As Mama C said just yesterday, “It is terrible that one our girls was re-raped. Terrible. We will take care of her and get her back on her feet. We have 222 other graduates and they are thriving. Nothing is going to stop us. Nothing. The women will rise.”
Mama C, her miraculous team, all of us at V-Day can only do what we can do, which is a lot. We can help women who have been violated go from being victims who are blind to survivors able to see and care for themselves, to leaders who have a vision and heart for the others.

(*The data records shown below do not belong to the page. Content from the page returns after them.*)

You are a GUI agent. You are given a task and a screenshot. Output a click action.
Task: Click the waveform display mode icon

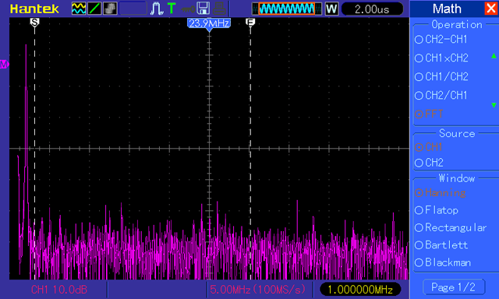[x=79, y=9]
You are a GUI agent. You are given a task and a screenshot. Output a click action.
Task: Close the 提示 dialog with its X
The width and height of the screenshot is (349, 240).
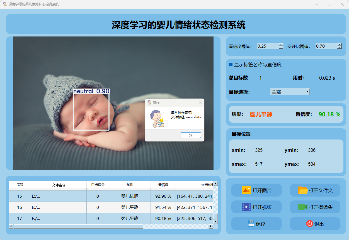coord(200,102)
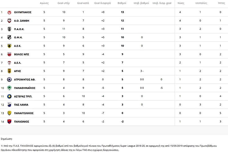The image size is (228, 154).
Task: Click the A.O. Xanthi club logo
Action: click(9, 21)
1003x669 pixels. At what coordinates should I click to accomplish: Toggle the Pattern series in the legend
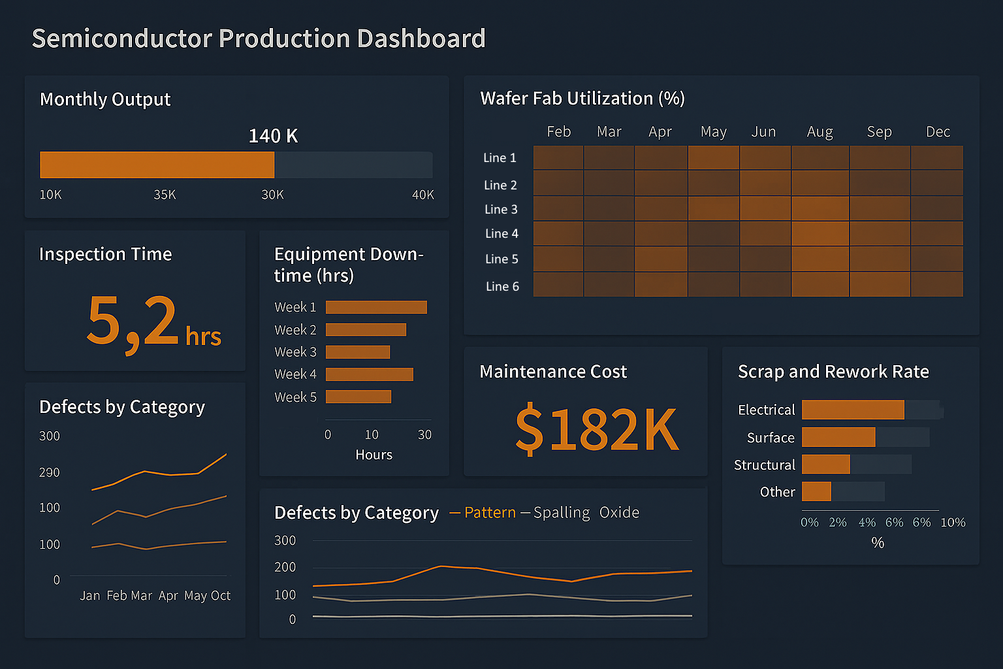[490, 512]
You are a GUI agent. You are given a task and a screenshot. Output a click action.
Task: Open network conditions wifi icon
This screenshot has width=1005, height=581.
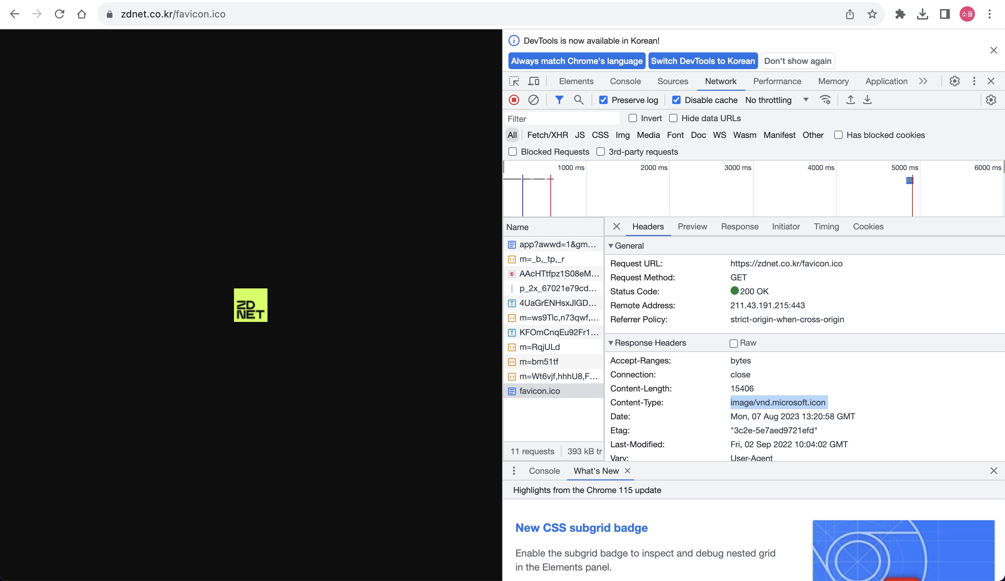click(x=825, y=100)
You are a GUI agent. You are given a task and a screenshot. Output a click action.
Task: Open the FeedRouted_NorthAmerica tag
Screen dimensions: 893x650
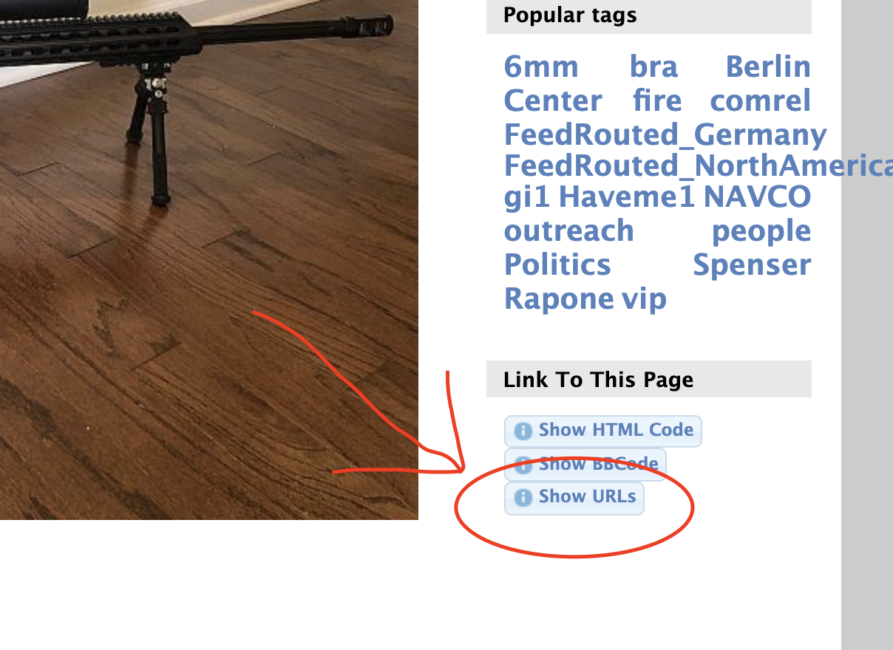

We can feed the women and nurture them and give them therapy and teach them their rights and skills and build community and help them lift their fellow sisters and brothers. If the world community and the leaders of Congo and Rwanda and Uganda and Burundi and the U.S and Britain and France and Belgium made a decision to end this war, they could end this war tomorrow.
It’s up to us to be outraged and bold and insistent enough to make them do that.
Here is a photo of this class at City of Joy. They are holding letters written to them by friends of my wondrous granddaughter Colette McDermott. Coco created a group called Girl4Girl which has raised substantial funds for City of Joy’s educational fund for graduating girls. Each of the 89 girls received a letter of love from a girl in L.A. There was much happiness and graduates have already written back.